Exercise prompt
Entries follow. Return each line that contains the word "dark".

Extracted entries

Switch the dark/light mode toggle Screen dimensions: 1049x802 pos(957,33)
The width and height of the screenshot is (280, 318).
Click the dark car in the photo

--

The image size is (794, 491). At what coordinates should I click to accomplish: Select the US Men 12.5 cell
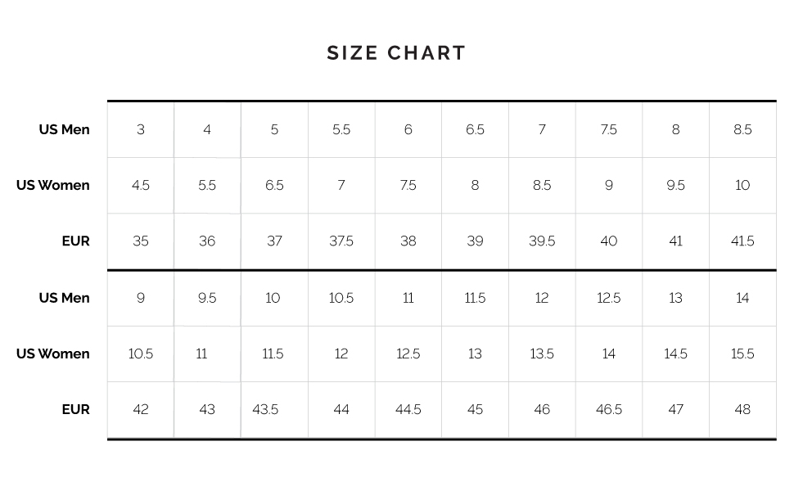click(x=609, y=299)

Task answer
Switch the dark/light mode toggle Screen dimensions: 1049x802 pos(957,33)
Click the dark car in the photo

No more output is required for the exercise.